== Segment start ==
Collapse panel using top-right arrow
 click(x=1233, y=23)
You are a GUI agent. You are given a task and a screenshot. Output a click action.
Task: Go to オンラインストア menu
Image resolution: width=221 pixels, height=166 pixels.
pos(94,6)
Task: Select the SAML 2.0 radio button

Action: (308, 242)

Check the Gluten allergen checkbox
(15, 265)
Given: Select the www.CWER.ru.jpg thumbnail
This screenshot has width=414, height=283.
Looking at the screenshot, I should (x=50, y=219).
== Segment end ==
> **TO DO**
Exactly and only the lines from the line containing "Task: Select the SAML 2.0 radio button" through the final line of the records above must be returned.

> **WORKED SOLUTION**
Task: Select the SAML 2.0 radio button

Action: (308, 242)

Check the Gluten allergen checkbox
(15, 265)
Given: Select the www.CWER.ru.jpg thumbnail
This screenshot has width=414, height=283.
Looking at the screenshot, I should (x=50, y=219).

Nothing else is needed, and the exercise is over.